Following are the draw results:
M1 – Uganda v Ethiopia
M2 – Kenya v South Sudan
M3 – Eritrea v Burundi
M4 – Djibouti v Rwanda
M5 – Malawi v Zambia
M6 – Tanzania v Namibia
M7 – Zimbabwe v Eswatini
M8 – Angola v Botswana
M9 – Mozambique v South Africa
M10 Algeria v Sudan
M11 Egypt v Tunisia
M12 – Equatorial Guinea v DR Congo
M13 – Sao Tome and Principe v Togo
M14 – Congo v Gabon
M15 – Central African Republic v Cameroon
M16 – Sierra Leone v Gambia
M17 – Liberia v Senegal
M18 – Mali v Guinea
M19 – Guinea Bissau v Mauritania
M20 – Burkina Faso v Benin
M21 – Nigeria v Ghana
M22 – Niger v Cote d’Ivoire
Winner M1 v Winner M2
Winner M3 v Winner M4
Winner M5 v Winner M6
Winner M7 v Winner M8
Winner M9 v Winner M10
Winner M11 v Winner M12
Winner M13 v Winner M14
Winner M15 v Winner M16
Winner M17 v Winner M18
Winner M19 v Winner M20
Winner M21 v Winner M22
Aggregate winners qualify to join hosts Morocco in the final tournament.
This will be the 12th edition of the Africa Women Cup of Nations (14th edition if tournaments without hosts are included).
The biennial international football championship is organised by CAF for the women’s national teams of Africa.
The tournament will be held on dates within the FIFA Women’s International Match Calendar in either July–August or October–November 2022.
The tournament also doubles as the African qualifiers for the 2023 FIFA Women’s World Cup.
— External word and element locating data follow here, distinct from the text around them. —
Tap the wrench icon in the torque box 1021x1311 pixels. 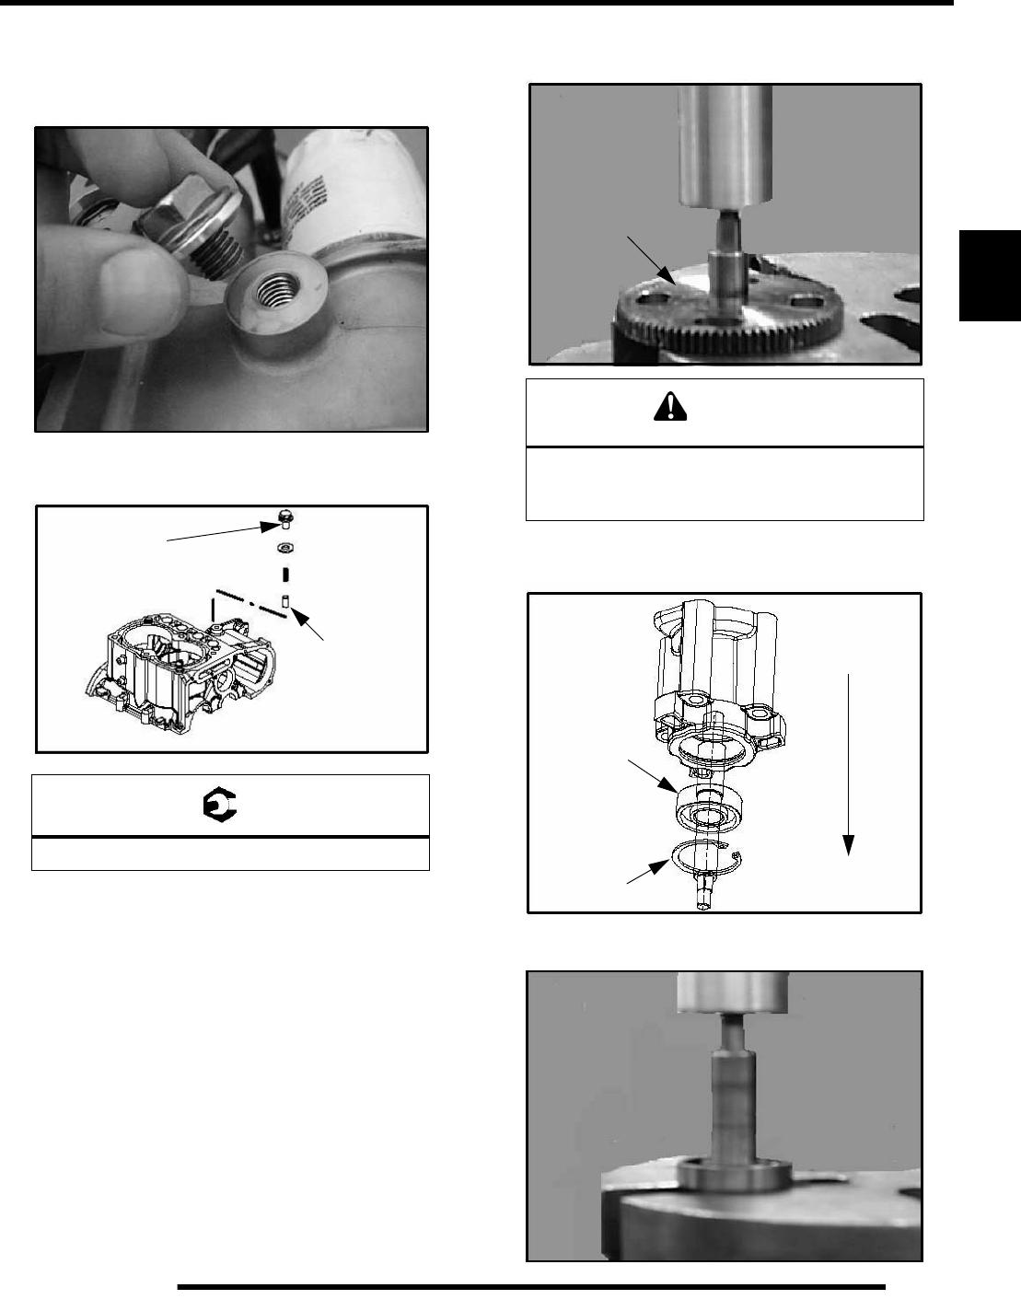pyautogui.click(x=220, y=806)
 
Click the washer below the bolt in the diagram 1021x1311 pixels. pyautogui.click(x=285, y=549)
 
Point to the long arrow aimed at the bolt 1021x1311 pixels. pyautogui.click(x=221, y=533)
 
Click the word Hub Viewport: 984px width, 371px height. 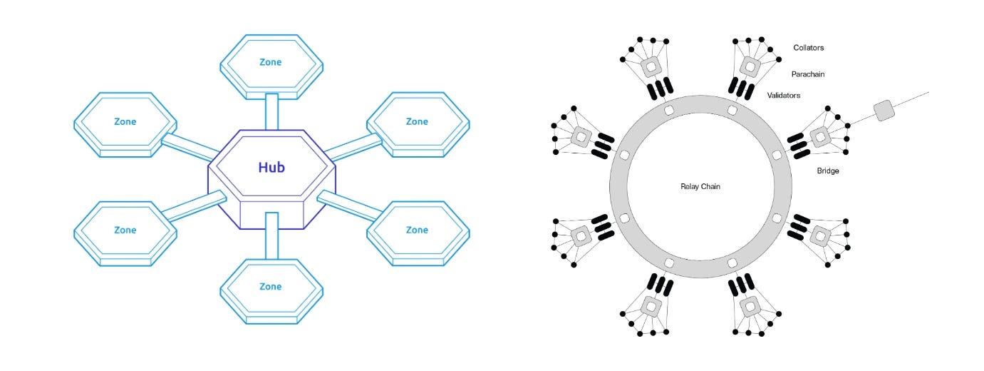pos(271,168)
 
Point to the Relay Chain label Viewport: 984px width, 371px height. pos(700,187)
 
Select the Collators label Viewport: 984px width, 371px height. pos(809,48)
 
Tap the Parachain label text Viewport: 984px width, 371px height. pos(807,74)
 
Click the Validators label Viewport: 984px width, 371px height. pos(784,95)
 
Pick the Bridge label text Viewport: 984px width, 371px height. pos(828,171)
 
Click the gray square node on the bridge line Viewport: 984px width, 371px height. pos(884,111)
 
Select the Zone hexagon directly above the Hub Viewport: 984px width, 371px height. pos(271,63)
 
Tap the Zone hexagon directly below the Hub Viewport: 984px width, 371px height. pos(271,287)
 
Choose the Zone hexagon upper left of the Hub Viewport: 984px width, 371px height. pos(125,122)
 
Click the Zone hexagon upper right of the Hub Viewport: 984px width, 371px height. pos(417,122)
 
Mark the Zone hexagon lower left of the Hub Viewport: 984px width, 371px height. pos(125,230)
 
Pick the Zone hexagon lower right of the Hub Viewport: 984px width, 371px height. pos(417,230)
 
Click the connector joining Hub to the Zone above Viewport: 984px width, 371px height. pos(271,112)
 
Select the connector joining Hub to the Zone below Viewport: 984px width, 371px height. pos(271,235)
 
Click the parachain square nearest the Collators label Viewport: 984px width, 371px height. pos(749,67)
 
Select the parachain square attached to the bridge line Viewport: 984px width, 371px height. pos(820,136)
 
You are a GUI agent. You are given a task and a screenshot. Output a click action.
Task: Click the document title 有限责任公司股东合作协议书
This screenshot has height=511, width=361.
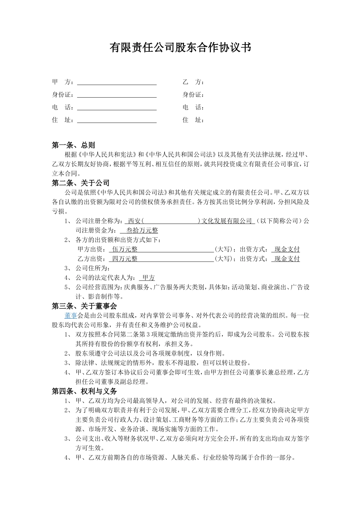180,48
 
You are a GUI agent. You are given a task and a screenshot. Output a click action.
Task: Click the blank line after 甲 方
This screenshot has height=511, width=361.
117,83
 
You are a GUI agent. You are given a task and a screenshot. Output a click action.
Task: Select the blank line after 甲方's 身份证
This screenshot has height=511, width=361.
117,95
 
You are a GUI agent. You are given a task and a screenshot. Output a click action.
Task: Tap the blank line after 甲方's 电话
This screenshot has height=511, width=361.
117,108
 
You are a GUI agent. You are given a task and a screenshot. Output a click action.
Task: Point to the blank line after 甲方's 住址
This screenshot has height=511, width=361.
117,120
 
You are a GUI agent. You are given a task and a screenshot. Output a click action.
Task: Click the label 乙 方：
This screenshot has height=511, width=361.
193,82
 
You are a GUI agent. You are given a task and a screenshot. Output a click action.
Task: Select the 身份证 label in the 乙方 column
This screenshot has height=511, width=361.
193,95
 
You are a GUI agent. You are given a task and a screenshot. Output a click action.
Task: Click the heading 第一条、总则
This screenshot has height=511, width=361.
73,145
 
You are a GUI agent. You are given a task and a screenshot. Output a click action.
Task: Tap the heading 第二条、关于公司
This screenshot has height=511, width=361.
81,183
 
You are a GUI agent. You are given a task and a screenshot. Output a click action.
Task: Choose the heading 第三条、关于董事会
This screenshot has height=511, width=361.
84,306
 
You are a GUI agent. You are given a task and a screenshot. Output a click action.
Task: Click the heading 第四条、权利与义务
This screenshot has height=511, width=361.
84,391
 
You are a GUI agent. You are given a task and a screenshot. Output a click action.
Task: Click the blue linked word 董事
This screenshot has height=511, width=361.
71,315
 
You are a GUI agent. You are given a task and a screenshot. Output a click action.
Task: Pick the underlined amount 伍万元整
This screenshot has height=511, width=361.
125,249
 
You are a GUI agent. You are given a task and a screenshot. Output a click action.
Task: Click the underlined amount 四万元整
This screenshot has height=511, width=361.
125,259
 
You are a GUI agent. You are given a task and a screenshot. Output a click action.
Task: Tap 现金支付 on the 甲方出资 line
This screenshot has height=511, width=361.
287,249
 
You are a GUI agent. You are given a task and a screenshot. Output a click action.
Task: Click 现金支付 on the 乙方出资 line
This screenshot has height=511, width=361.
287,259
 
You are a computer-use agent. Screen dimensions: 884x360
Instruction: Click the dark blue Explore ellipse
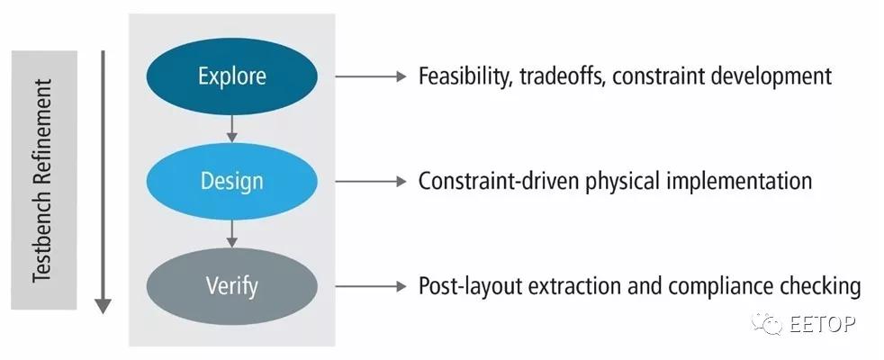coord(231,76)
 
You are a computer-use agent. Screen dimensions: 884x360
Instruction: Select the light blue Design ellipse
coord(231,182)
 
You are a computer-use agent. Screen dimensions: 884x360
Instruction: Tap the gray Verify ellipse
coord(231,286)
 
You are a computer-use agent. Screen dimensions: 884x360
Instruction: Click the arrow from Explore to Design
coord(231,129)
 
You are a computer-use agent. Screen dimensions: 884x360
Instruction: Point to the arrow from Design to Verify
coord(231,234)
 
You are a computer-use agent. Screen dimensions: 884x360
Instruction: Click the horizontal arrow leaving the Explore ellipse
coord(371,76)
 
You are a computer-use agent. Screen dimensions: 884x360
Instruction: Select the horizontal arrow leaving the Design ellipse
coord(371,182)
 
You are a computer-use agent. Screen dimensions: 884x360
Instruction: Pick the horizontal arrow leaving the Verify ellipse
coord(371,286)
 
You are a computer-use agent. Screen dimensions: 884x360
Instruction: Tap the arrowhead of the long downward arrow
coord(103,305)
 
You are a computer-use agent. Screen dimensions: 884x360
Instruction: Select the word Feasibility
coord(465,76)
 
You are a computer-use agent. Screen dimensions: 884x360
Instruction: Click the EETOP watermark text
coord(822,323)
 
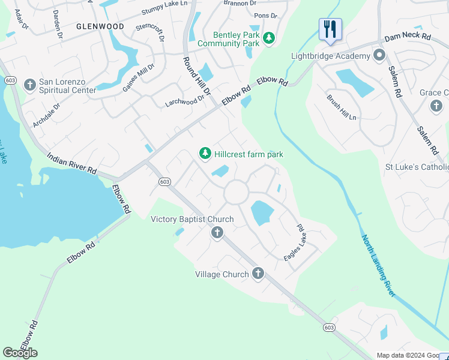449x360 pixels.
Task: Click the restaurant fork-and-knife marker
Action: (x=330, y=29)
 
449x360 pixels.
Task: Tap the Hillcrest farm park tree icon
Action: (x=205, y=154)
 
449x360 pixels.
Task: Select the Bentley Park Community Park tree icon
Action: (x=269, y=39)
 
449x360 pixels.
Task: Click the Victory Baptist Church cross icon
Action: (x=217, y=233)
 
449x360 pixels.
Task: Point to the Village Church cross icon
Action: (x=258, y=274)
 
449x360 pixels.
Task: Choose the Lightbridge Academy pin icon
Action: (x=379, y=56)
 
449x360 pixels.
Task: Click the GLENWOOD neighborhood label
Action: (x=100, y=27)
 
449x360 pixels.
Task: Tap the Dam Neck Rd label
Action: (x=408, y=37)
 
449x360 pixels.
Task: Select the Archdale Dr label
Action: (x=47, y=115)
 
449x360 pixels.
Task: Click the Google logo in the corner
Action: (x=20, y=353)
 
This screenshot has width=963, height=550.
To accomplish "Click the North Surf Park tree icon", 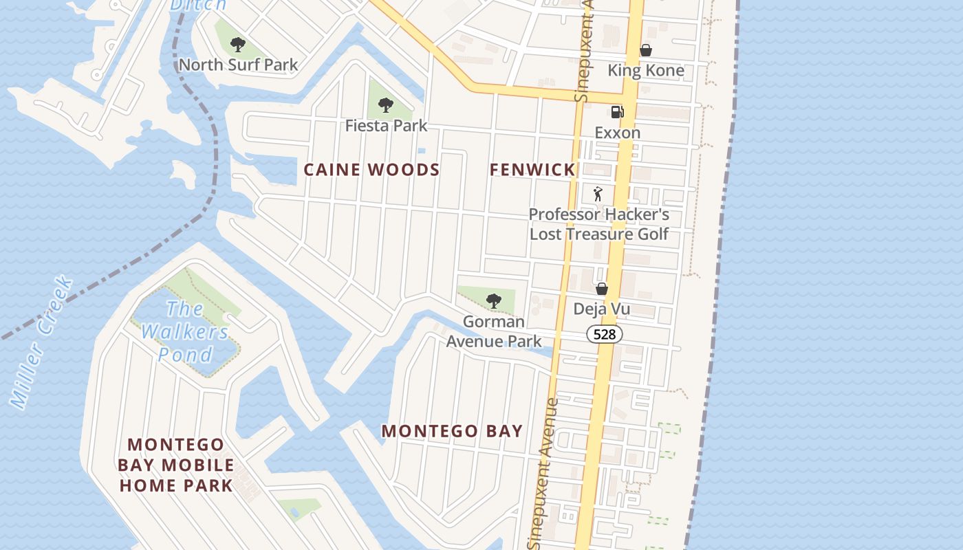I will tap(238, 45).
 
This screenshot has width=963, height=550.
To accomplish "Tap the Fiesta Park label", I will tap(386, 126).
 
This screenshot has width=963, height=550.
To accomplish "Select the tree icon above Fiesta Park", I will tap(386, 105).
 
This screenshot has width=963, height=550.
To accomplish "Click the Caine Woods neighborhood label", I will tap(371, 170).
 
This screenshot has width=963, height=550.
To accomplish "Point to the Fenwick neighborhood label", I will tap(532, 170).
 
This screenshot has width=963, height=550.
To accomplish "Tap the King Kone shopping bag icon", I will tap(645, 50).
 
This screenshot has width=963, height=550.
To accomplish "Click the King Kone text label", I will tap(645, 71).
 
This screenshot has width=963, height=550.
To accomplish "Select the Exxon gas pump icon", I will tap(617, 112).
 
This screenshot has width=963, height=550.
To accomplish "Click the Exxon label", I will tap(617, 133).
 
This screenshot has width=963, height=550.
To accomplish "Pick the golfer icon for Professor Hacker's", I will tap(598, 194).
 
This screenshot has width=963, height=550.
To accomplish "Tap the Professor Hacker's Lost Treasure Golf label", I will tap(598, 224).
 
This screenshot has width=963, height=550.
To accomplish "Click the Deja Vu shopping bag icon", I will tap(602, 289).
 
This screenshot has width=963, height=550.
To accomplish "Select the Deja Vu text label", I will tap(602, 309).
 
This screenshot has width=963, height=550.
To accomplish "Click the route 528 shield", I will tap(605, 335).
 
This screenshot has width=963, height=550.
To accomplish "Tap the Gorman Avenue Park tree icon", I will tap(493, 300).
The top four teams in Morocco will qualify for the World Cup in Australia and New Zealand, and two more teams will advance to the inter-confederation play-offs.
Nigeria are the three-time defending champions, having won the tournament in 2014, 2016 and 2018.
The 2020 edition, which would have been the first to feature 12 teams, was cancelled due to the COVID-19 pandemic.